* _Stored data_
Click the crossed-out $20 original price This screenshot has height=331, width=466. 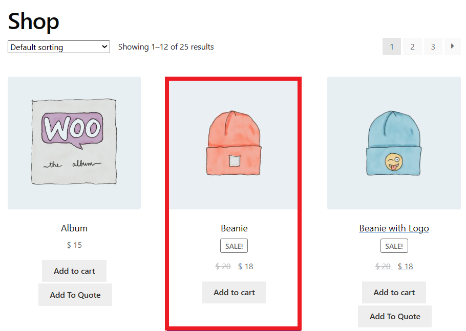384,266
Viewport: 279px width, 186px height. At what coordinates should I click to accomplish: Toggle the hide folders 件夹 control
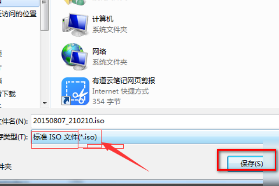pyautogui.click(x=6, y=166)
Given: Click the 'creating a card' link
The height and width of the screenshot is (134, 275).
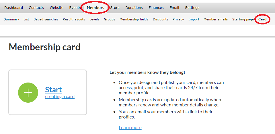Looking at the screenshot, I should pos(60,97).
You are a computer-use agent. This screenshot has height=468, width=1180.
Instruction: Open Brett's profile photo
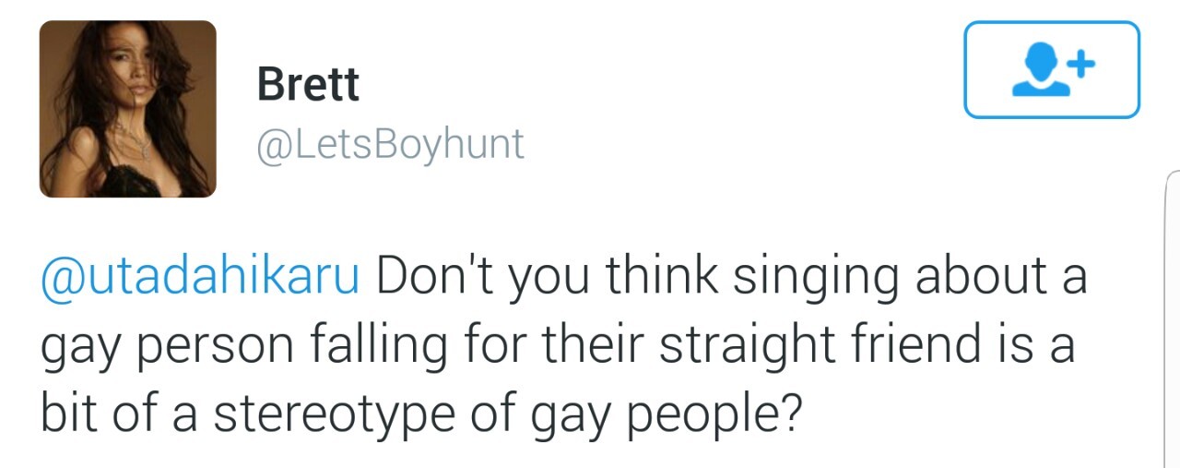pyautogui.click(x=127, y=109)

* _Work instructions_
Can the lines from the one with "Given: Click the 'creating a card' link" to the end of the records above be quoted exactly, both ends included, with every picture omitted?

* _Output_
Given: Click the 'creating a card' link
The height and width of the screenshot is (134, 275).
Looking at the screenshot, I should pos(60,97).
You are a computer-use agent. This screenshot has height=468, width=1180.
Instruction: Open Brett's profile photo
pyautogui.click(x=127, y=109)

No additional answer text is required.